### Task description
All records need to be reproduced exactly. Keep every word as it is.

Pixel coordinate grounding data
···

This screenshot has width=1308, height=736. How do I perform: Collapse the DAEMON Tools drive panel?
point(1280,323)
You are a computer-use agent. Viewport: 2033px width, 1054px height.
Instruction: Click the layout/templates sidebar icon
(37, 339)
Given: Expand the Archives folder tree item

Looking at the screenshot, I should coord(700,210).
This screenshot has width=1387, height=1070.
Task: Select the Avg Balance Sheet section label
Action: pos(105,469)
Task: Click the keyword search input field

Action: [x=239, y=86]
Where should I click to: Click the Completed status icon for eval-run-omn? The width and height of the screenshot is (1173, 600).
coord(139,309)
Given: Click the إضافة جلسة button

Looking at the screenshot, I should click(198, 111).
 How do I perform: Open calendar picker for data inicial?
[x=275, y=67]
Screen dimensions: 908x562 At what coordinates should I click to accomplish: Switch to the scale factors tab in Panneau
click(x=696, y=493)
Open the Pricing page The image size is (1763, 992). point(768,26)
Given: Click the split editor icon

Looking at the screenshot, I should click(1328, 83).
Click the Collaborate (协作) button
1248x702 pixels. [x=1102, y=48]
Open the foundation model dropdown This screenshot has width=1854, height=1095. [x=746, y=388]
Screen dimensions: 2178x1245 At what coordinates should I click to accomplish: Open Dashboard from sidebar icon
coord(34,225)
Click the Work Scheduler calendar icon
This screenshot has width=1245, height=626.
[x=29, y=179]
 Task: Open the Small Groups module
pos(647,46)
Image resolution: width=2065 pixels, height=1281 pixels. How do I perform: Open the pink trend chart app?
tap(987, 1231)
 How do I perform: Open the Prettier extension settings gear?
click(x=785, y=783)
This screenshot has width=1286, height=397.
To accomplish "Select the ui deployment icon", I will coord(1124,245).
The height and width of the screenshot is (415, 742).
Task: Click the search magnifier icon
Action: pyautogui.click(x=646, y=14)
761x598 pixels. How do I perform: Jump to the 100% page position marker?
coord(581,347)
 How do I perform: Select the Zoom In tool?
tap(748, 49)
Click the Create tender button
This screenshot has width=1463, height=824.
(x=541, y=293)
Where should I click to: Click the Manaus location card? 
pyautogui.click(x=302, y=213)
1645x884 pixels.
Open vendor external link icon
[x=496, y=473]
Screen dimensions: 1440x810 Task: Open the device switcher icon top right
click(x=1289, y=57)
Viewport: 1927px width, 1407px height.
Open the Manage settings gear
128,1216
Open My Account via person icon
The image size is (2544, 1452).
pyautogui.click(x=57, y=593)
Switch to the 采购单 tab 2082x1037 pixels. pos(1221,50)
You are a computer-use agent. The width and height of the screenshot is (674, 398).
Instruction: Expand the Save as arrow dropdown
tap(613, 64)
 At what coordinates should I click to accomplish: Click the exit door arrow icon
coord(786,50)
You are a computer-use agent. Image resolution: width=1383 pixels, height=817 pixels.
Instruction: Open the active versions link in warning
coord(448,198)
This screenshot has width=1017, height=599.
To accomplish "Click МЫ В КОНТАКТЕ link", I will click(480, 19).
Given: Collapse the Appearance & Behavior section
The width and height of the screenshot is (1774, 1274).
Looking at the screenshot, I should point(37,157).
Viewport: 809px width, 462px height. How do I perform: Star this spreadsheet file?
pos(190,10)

···

### Solution to the exercise
This screenshot has width=1308, height=736. How do I perform: Collapse the DAEMON Tools drive panel?
point(1280,323)
You are a computer-use agent. Viewport: 2033px width, 1054px height.
Instruction: Click the layout/templates sidebar icon
(37, 339)
Given: Expand the Archives folder tree item

Looking at the screenshot, I should coord(700,210).
This screenshot has width=1387, height=1070.
Task: Select the Avg Balance Sheet section label
Action: pos(105,469)
Task: Click the keyword search input field

Action: [x=239, y=86]
Where should I click to: Click the Completed status icon for eval-run-omn? The width and height of the screenshot is (1173, 600).
coord(139,309)
Given: Click the إضافة جلسة button

Looking at the screenshot, I should click(198, 111).
 How do I perform: Open calendar picker for data inicial?
[x=275, y=67]
Screen dimensions: 908x562 At what coordinates should I click to accomplish: Switch to the scale factors tab in Panneau
click(x=696, y=493)
Open the Pricing page The image size is (1763, 992). point(768,26)
Given: Click the split editor icon

Looking at the screenshot, I should click(1328, 83).
Click the Collaborate (协作) button
1248x702 pixels. [x=1102, y=48]
Open the foundation model dropdown This screenshot has width=1854, height=1095. [x=746, y=388]
Screen dimensions: 2178x1245 At what coordinates should I click to accomplish: Open Dashboard from sidebar icon
coord(34,225)
Click the Work Scheduler calendar icon
This screenshot has width=1245, height=626.
[x=29, y=179]
 Task: Open the Small Groups module
pos(647,46)
Image resolution: width=2065 pixels, height=1281 pixels. How do I perform: Open the pink trend chart app?
tap(987, 1231)
 How do I perform: Open the Prettier extension settings gear?
click(x=785, y=783)
This screenshot has width=1286, height=397.
To accomplish "Select the ui deployment icon", I will coord(1124,245).
The height and width of the screenshot is (415, 742).
Task: Click the search magnifier icon
Action: pyautogui.click(x=646, y=14)
761x598 pixels. How do I perform: Jump to the 100% page position marker?
coord(581,347)
 How do I perform: Select the Zoom In tool?
tap(748, 49)
Click the Create tender button
This screenshot has width=1463, height=824.
(x=541, y=293)
Where should I click to: Click the Manaus location card? 
pyautogui.click(x=302, y=213)
1645x884 pixels.
Open vendor external link icon
[x=496, y=473]
Screen dimensions: 1440x810 Task: Open the device switcher icon top right
click(x=1289, y=57)
Viewport: 1927px width, 1407px height.
Open the Manage settings gear
128,1216
Open My Account via person icon
The image size is (2544, 1452).
pyautogui.click(x=57, y=593)
Switch to the 采购单 tab 2082x1037 pixels. pos(1221,50)
You are a computer-use agent. The width and height of the screenshot is (674, 398).
Instruction: Expand the Save as arrow dropdown
tap(613, 64)
 At what coordinates should I click to accomplish: Click the exit door arrow icon
coord(786,50)
You are a computer-use agent. Image resolution: width=1383 pixels, height=817 pixels.
Instruction: Open the active versions link in warning
coord(448,198)
This screenshot has width=1017, height=599.
To accomplish "Click МЫ В КОНТАКТЕ link", I will click(480, 19).
Given: Collapse the Appearance & Behavior section
The width and height of the screenshot is (1774, 1274).
Looking at the screenshot, I should point(37,157).
Viewport: 809px width, 462px height. How do I perform: Star this spreadsheet file?
pos(190,10)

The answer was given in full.